--- Materials provided Enclosed Below ---

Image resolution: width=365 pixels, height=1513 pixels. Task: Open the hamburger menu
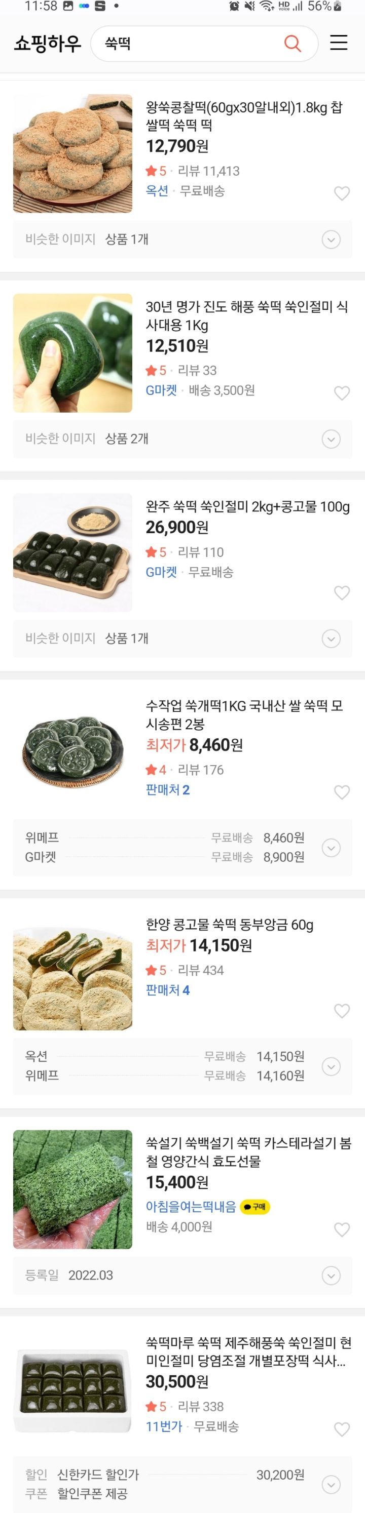(x=339, y=43)
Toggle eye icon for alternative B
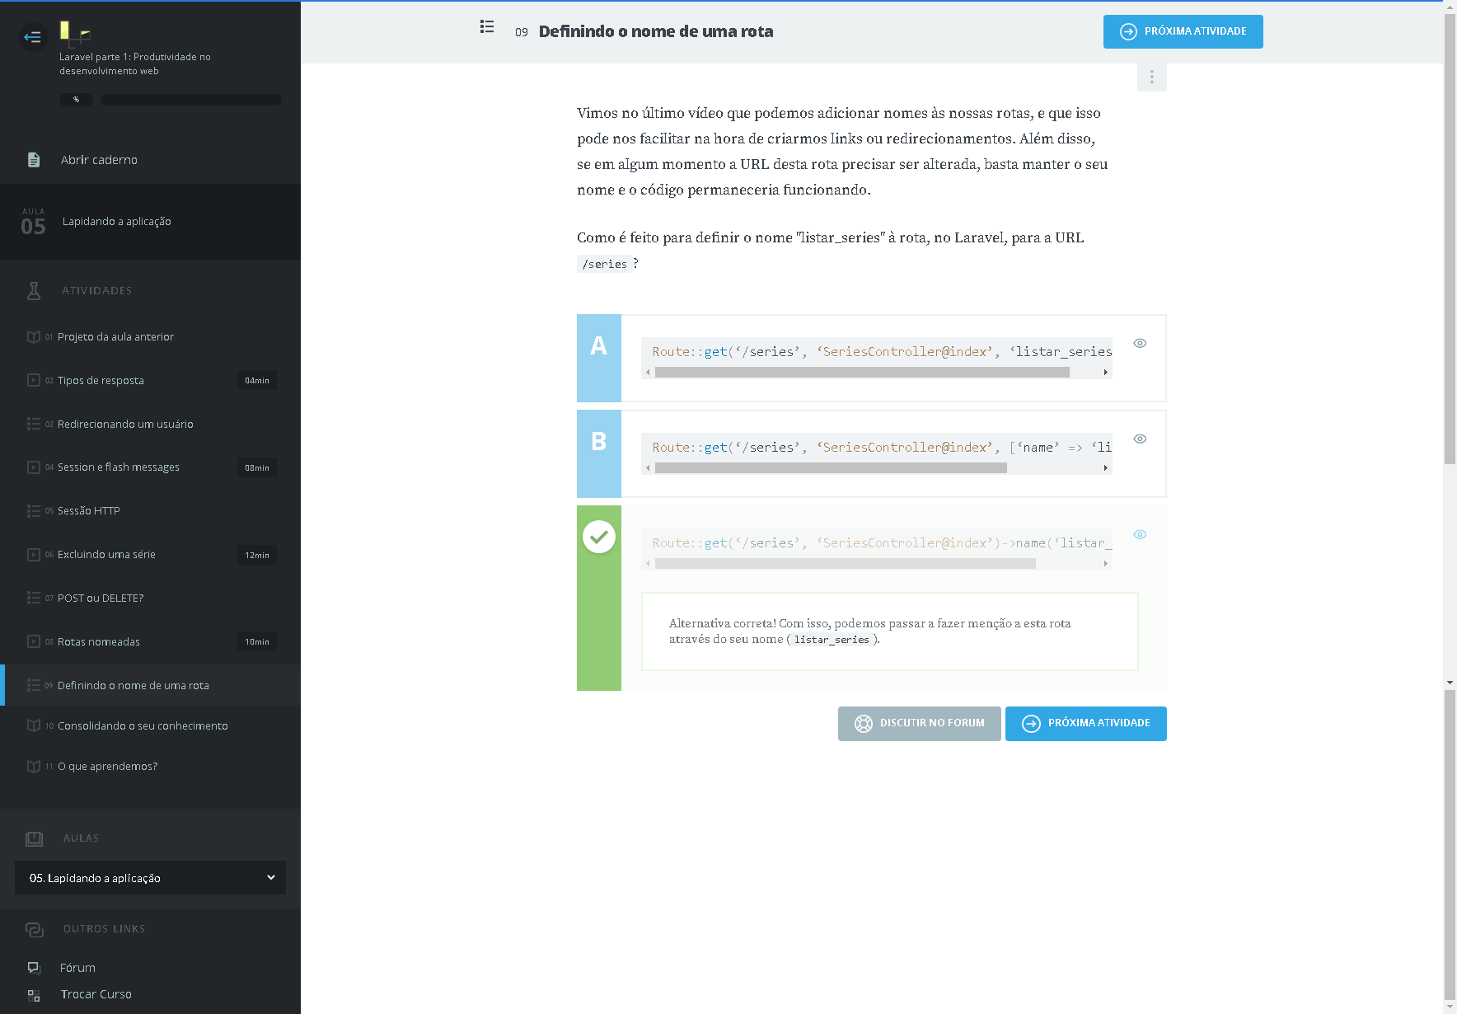Screen dimensions: 1457x1014 tap(1140, 439)
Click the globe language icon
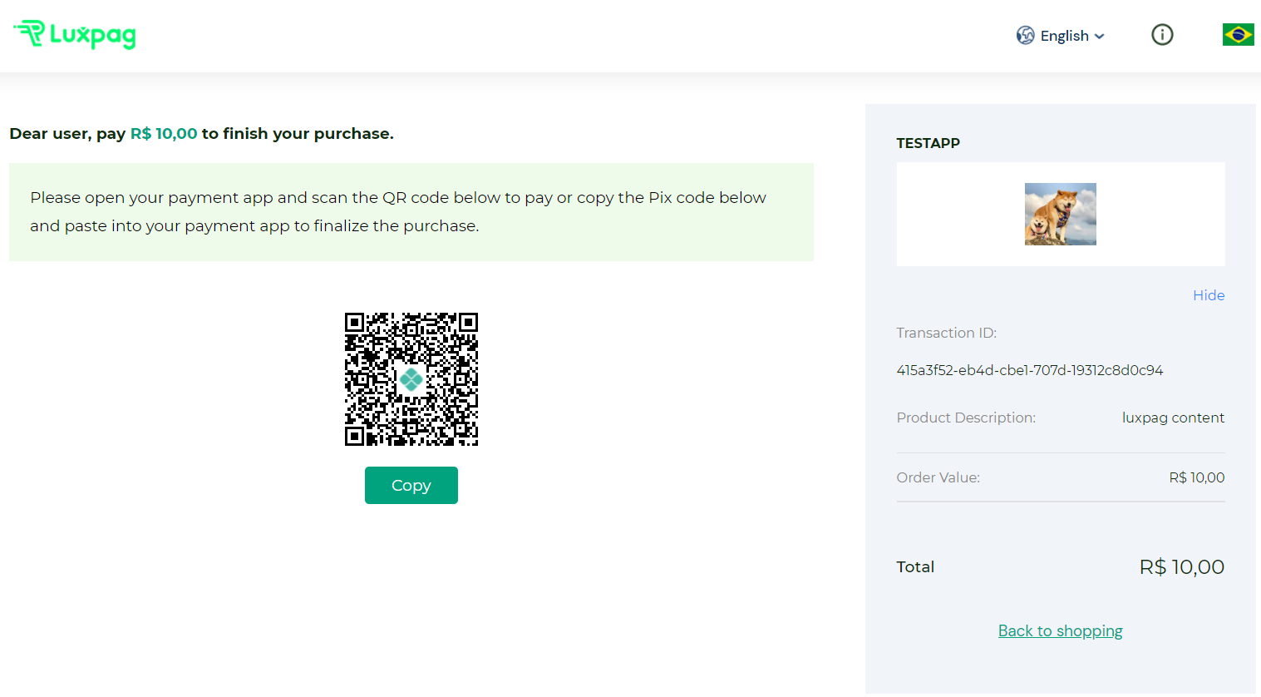This screenshot has width=1261, height=697. pos(1026,35)
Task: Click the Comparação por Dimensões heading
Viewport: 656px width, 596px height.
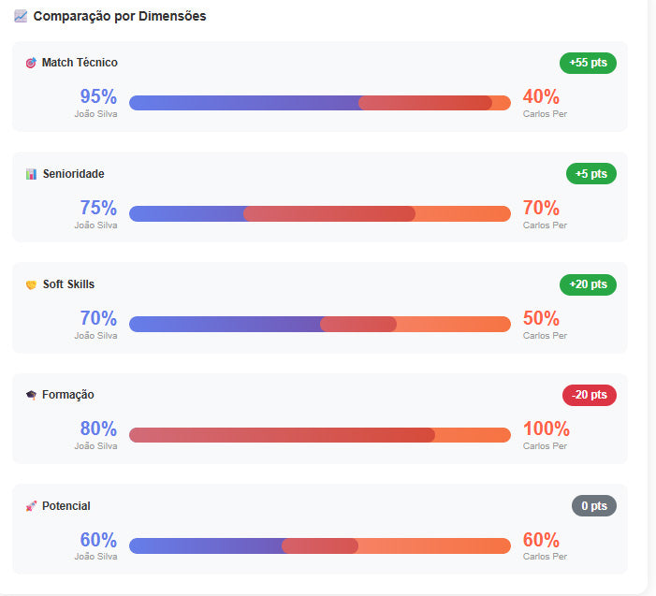Action: click(x=120, y=17)
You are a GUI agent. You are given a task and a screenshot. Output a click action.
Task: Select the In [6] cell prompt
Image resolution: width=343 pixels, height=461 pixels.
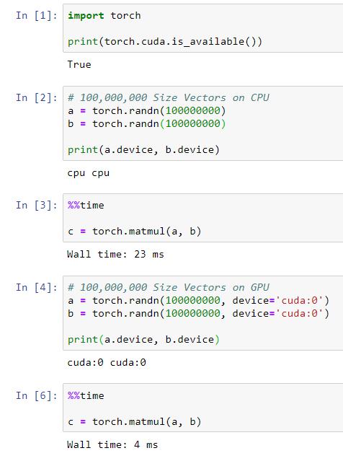[x=37, y=396]
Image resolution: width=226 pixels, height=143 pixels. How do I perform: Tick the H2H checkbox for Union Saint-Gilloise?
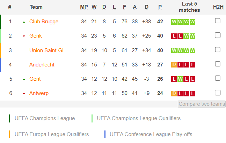click(x=218, y=50)
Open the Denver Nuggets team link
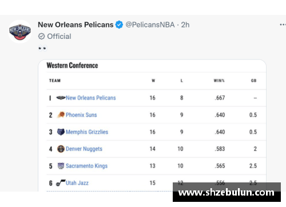286x207 pixels. click(84, 149)
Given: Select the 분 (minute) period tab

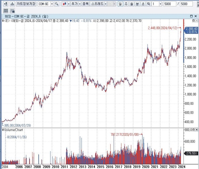Looking at the screenshot, I should point(137,4).
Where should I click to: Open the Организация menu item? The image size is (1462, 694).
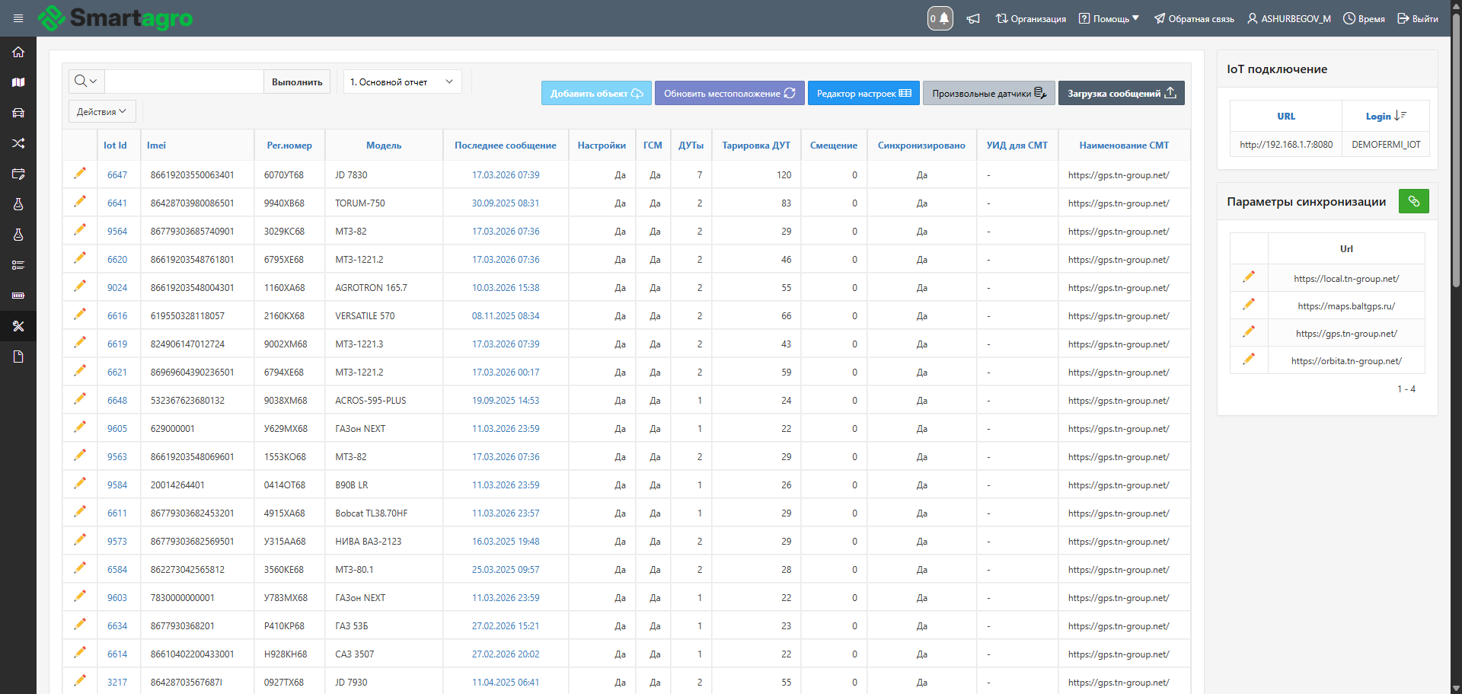point(1031,18)
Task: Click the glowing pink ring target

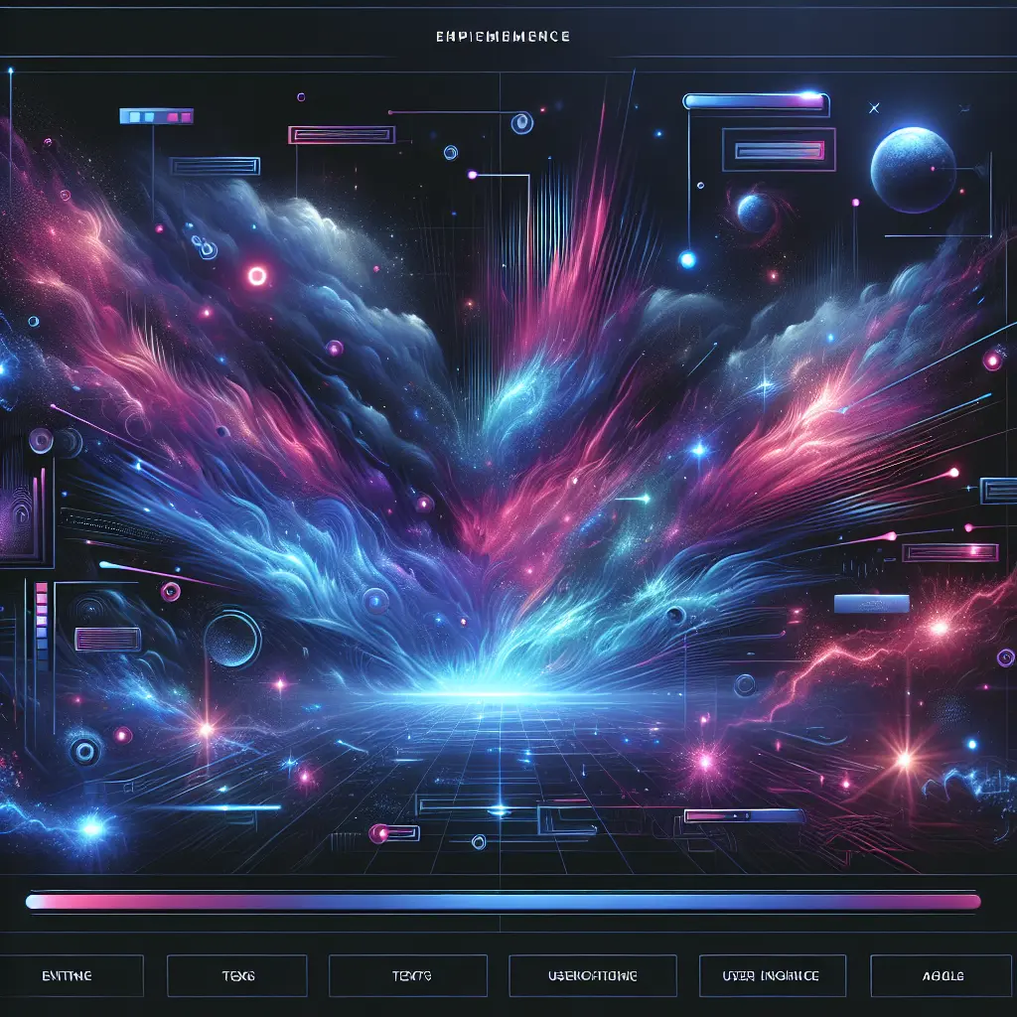Action: tap(257, 276)

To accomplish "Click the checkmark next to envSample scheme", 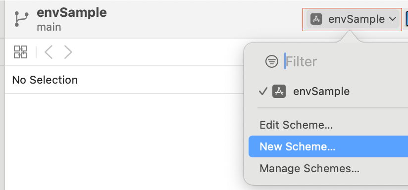I will point(263,91).
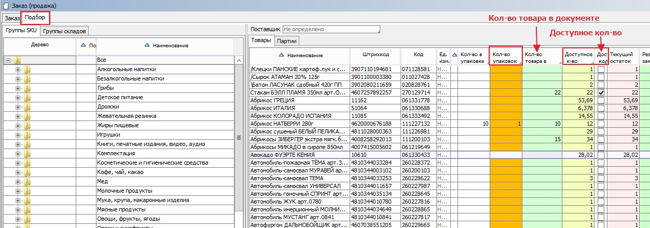Image resolution: width=650 pixels, height=228 pixels.
Task: Collapse the root Все tree node
Action: tap(8, 60)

--- End of Enclosed Materials provided ---

◆ What you need to do
Reproduce the records word for word, please, from their first line up to and including the line that contains "Task: Select the In [6] cell prompt", but no pictures.

◆ Answer to this task
Image resolution: width=365 pixels, height=1513 pixels. Task: Open the hamburger menu
(x=339, y=43)
Toggle eye icon for alternative B
Screen dimensions: 1457x1014 tap(1140, 439)
Click the globe language icon
This screenshot has width=1261, height=697. pos(1026,35)
Task: Click the Comparação por Dimensões heading
Viewport: 656px width, 596px height.
Action: click(x=120, y=17)
You are a GUI agent. You are given a task and a screenshot. Output a click action.
Task: Select the In [6] cell prompt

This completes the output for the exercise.